DATA LISTING:
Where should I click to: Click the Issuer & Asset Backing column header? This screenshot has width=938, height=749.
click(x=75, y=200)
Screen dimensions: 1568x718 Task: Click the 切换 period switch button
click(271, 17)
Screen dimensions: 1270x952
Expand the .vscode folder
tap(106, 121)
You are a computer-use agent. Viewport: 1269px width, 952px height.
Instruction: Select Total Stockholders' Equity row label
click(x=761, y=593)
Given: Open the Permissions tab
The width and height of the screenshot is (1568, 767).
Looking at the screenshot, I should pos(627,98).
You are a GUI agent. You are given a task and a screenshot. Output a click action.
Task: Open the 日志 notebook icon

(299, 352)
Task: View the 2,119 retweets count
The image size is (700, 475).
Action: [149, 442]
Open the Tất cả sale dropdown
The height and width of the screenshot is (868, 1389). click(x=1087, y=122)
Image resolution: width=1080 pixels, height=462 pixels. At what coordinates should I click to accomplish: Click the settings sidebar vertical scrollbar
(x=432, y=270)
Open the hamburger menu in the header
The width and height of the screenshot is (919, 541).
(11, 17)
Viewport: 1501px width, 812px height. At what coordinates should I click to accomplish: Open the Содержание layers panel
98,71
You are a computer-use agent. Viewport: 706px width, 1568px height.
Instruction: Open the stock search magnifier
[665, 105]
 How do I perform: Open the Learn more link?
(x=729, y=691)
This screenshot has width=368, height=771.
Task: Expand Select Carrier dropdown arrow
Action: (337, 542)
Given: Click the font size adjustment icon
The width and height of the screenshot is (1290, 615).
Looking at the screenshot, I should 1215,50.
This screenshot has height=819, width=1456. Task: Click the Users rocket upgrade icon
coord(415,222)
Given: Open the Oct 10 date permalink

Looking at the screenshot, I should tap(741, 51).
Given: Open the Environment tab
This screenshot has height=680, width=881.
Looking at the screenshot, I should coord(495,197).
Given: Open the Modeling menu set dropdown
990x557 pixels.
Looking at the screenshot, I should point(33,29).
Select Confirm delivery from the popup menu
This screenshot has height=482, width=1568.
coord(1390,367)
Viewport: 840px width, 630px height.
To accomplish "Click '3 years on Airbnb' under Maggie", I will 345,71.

EXERCISE OBJECTIVE:
Every single line of the listing must be retyped exactly.

RESULT OF THIS EXERCISE:
Where should I click to: Click the Issuer & Asset Backing column header? This screenshot has width=938, height=749.
click(x=75, y=200)
Screen dimensions: 1568x718 Task: Click the 切换 period switch button
click(271, 17)
Screen dimensions: 1270x952
Expand the .vscode folder
tap(106, 121)
You are a computer-use agent. Viewport: 1269px width, 952px height.
Instruction: Select Total Stockholders' Equity row label
click(x=761, y=593)
Given: Open the Permissions tab
The width and height of the screenshot is (1568, 767).
Looking at the screenshot, I should pos(627,98).
You are a GUI agent. You are given a task and a screenshot. Output a click action.
Task: Open the 日志 notebook icon

(299, 352)
Task: View the 2,119 retweets count
The image size is (700, 475).
Action: [149, 442]
Open the Tất cả sale dropdown
The height and width of the screenshot is (868, 1389). click(x=1087, y=122)
Image resolution: width=1080 pixels, height=462 pixels. At what coordinates should I click to accomplish: Click the settings sidebar vertical scrollbar
(x=432, y=270)
Open the hamburger menu in the header
The width and height of the screenshot is (919, 541).
(11, 17)
Viewport: 1501px width, 812px height. At what coordinates should I click to accomplish: Open the Содержание layers panel
98,71
You are a computer-use agent. Viewport: 706px width, 1568px height.
Instruction: Open the stock search magnifier
[665, 105]
 How do I perform: Open the Learn more link?
(x=729, y=691)
This screenshot has width=368, height=771.
Task: Expand Select Carrier dropdown arrow
Action: (337, 542)
Given: Click the font size adjustment icon
The width and height of the screenshot is (1290, 615).
Looking at the screenshot, I should 1215,50.
This screenshot has height=819, width=1456. Task: Click the Users rocket upgrade icon
coord(415,222)
Given: Open the Oct 10 date permalink

Looking at the screenshot, I should tap(741, 51).
Given: Open the Environment tab
This screenshot has height=680, width=881.
Looking at the screenshot, I should coord(495,197).
Given: Open the Modeling menu set dropdown
990x557 pixels.
Looking at the screenshot, I should point(33,29).
Select Confirm delivery from the popup menu
This screenshot has height=482, width=1568.
coord(1390,367)
Viewport: 840px width, 630px height.
To accomplish "Click '3 years on Airbnb' under Maggie", I will 345,71.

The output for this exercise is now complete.